Una centrale di auto rubate e cannibalizzate è stata scoperta dai Carabinieri a Palestrina, in una vasta area di campagna utilizzata dai ladri per nascondere e smontare veicoli rubati a Roma e provincia. Il blitz è scattato grazie alla segnalazione di un’auto rubata poche ore prima nella Capitale, che ha portato i militari della stazione di San Cesareo a rinvenire il veicolo ancora integro, successivamente restituito al legittimo proprietario, un 28enne romano.
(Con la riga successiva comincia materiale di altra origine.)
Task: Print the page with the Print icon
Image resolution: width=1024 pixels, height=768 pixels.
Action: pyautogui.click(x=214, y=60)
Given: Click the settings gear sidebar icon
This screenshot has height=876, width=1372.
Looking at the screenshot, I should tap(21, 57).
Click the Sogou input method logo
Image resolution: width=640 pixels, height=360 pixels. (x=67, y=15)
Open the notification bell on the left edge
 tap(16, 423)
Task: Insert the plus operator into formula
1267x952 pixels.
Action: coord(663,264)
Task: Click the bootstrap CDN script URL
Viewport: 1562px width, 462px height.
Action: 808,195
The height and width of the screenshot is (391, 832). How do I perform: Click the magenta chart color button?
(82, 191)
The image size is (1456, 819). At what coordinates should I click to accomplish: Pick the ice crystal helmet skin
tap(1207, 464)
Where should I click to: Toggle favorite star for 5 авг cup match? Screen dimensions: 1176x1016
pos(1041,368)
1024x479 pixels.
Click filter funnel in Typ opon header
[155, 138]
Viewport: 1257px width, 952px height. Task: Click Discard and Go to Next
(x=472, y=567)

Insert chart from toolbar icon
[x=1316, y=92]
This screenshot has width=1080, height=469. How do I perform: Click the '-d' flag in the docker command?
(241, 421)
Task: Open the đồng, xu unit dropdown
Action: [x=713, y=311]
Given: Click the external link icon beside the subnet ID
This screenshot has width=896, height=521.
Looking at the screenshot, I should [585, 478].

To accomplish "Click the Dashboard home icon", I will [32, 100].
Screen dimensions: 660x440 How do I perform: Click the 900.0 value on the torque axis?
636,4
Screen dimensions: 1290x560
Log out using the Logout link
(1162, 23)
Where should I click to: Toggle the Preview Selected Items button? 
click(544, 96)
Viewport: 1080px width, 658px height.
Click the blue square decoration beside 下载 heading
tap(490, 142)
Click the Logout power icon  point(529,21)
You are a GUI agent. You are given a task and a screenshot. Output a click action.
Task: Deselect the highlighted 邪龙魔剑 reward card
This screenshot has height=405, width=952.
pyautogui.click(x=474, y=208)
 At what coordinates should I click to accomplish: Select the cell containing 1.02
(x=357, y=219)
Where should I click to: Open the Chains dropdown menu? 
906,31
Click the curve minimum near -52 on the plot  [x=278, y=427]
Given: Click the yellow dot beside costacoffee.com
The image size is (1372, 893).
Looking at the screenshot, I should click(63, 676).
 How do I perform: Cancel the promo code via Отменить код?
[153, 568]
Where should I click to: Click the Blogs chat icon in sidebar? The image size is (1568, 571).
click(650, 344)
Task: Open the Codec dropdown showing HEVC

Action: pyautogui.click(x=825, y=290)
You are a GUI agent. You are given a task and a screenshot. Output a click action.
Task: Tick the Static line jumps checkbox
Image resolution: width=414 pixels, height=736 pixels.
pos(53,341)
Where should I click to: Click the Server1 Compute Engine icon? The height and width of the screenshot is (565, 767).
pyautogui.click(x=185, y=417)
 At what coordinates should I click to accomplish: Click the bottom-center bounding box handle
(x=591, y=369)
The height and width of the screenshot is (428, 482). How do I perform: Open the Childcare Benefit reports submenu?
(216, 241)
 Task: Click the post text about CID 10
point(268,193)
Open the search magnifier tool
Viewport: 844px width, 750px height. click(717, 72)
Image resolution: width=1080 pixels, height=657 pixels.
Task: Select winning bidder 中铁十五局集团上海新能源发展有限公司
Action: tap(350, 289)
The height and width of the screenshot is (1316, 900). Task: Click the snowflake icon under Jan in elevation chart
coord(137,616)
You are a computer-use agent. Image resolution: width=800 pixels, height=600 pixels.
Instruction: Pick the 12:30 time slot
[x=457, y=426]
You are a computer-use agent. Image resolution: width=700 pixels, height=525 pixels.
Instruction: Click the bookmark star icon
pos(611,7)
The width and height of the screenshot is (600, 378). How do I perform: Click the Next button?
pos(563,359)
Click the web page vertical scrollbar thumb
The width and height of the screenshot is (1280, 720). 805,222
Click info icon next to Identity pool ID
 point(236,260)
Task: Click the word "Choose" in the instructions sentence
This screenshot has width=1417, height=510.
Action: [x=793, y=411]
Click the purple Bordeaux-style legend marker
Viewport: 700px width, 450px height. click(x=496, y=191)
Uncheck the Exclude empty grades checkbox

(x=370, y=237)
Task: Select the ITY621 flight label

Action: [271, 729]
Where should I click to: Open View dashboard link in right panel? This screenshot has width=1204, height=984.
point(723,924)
All’interno della stessa area, i carabinieri hanno trovato numerose scocche, parti di veicoli e targhe riconducibili a furti avvenuti tra la fine di novembre 2025 e il febbraio 2026. Le indagini hanno rivelato un preciso modus operandi: i ladri rubavano i veicoli per smontarli, rivendendo i pezzi attraverso canali illeciti. Sono stati identificati otto veicoli rubati grazie a targhe, numeri di telaio e codici identificativi.
Indagini in corso
L’area, oltre a essere utilizzata per smontare e nascondere le auto rubate, è stata trovata contaminata da oli usati e altre sostanze pericolose, portando anche a denunce per reati ambientali. Due uomini, coinvolti nell’operazione, sono stati deferiti in stato di libertà per ricettazione e per il danno ambientale causato dall’attività illecita, con il supporto dei carabinieri forestali.
Le indagini continuano e non si esclude che nuove verifiche possano portare alla scoperta di ulteriori veicoli rubati e componenti illeciti.